I think you correctly predict the trend which has more downside than upside so the timing and extent of the change will be critical, my pick is the downside is weighted in favour the timing likely longer than expected and the effect will be more stressful than a stay in ICU with a 50/50 terminal illness.
Many non seasonal foods have increased a lot recently. But there have also been dramatic drops in packaging sizes leading to shrinkflation. For example I looked at getting some Roses ginger marmalade and not only had it increased on price, but the jar was noticeably smaller. I didn't buy it because it was now so small. Bags of chips used to commonly be 200-220gm, are now 140-150gms, and the price also increased. Not much comment about shrinkflation and how they account for this in their figures.
Forget the packaging. The reliable measure is $$ per kg or $$ per 100g.
It's usually there in small print.
If it's not there I don't buy as I can't be bothered pulling out my phone's calculator, or tiring myself out with simple maths. If the supermarket wants to sell me stuff, they need to show me some respect and make the pricing obvious. No price = no sale.
Under the current MPC Remit (see more detail in related pages below) the Reserve Bank is required to keep annual increases in the CPI between 1 and 3 percent on average over the medium term, with a focus on keeping future average inflation near the 2 percent target midpoint.
No mention about tradeable vs non-tradeable...
If you look at the period from 2000-2019 you get:
Tradeable Median: 0.15% q/q
Non-tradeable Median: 0.75% q/q
The latest figures would be around 30th and 75th percentile respectively, so a little higher/lower than typical, but not excessively so. For the combined figure the median is 0.5% q/q, which means that overall this quarter's results don't look meaningfully different to the typical quarter over the last twenty years, at least from this crude high-level view. It's just one quarter though.

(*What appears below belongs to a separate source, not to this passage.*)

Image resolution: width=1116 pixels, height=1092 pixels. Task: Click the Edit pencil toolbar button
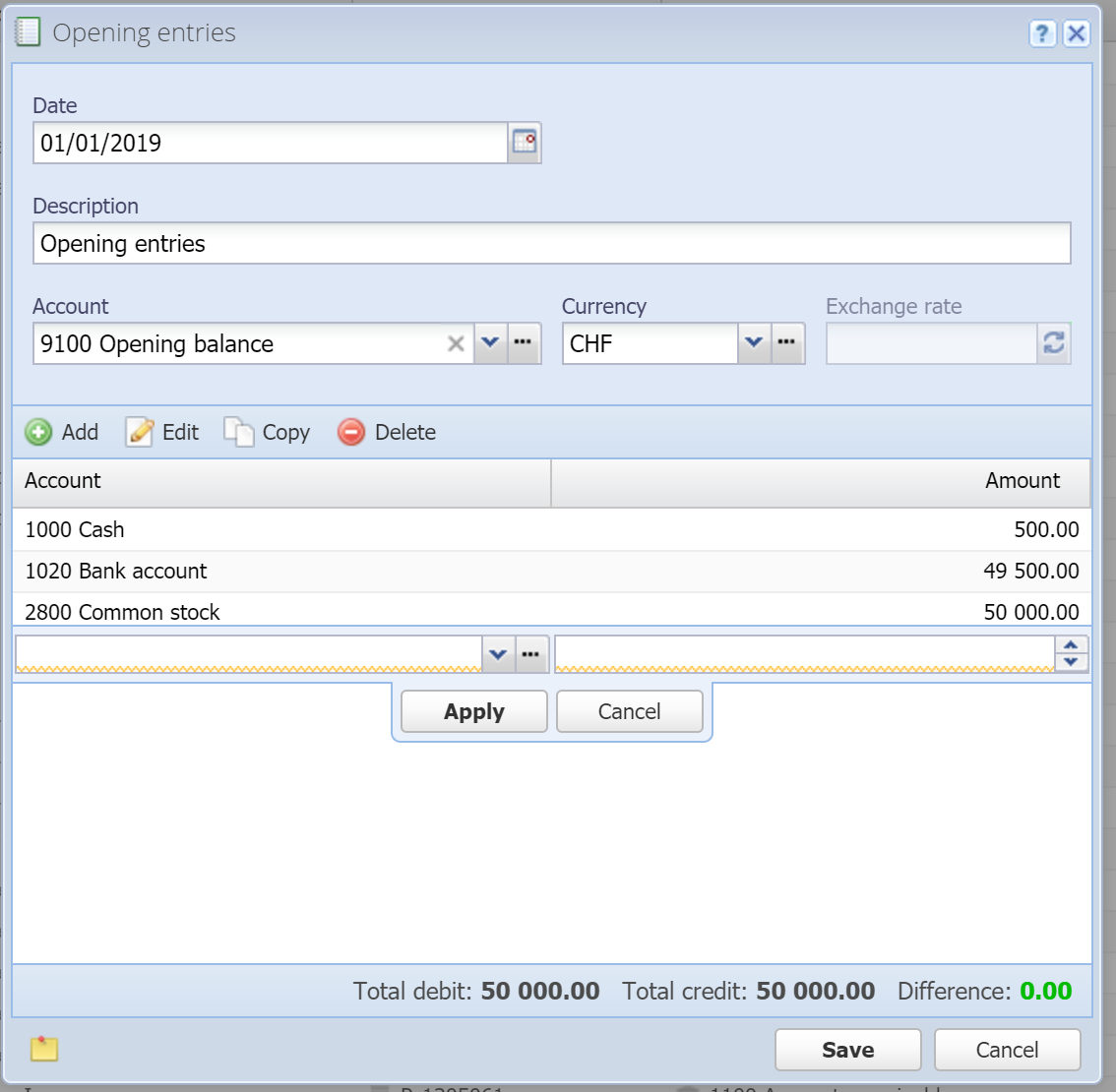pyautogui.click(x=162, y=432)
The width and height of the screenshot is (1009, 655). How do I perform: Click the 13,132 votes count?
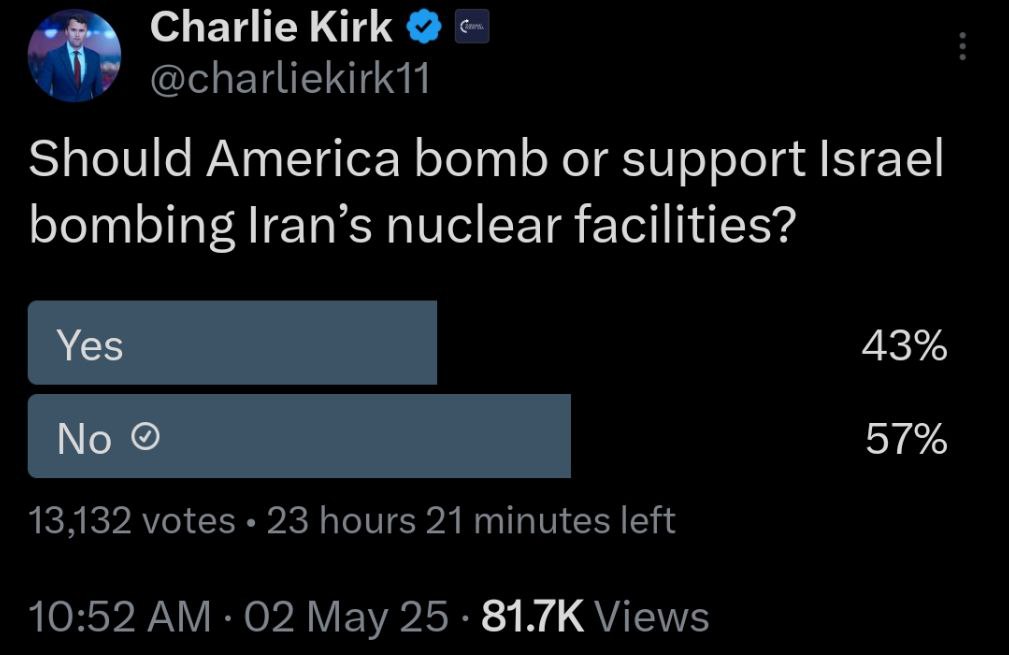point(132,520)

Yes govt local services are indeed an issue . Elderly neighbour, widowed some time ago, asked the council whether it was true rates in Christchurch were to rise by over 15%. As to be expected got no confirmation but it was suggested if she had a problem, go get a reverse mortgage. From that could you therefore sense that the high rise in house prices across New Zealand, in the last four years or so, has now become a target area for the council to tap into?
No idea when it came in, but I remember seeing it on my rates bill: https://www.govt.nz/browse/housing-and-property/getting-help-with-housi…
Well if the Mayor gets his wish and Christchurch should host the 2030 Commonwealth Games, yes those very same pointless games Melbourne couldn’t afford, then expect the impact of that on rates, will see the Heartland Bank getting a heck of a lot more applicants for those.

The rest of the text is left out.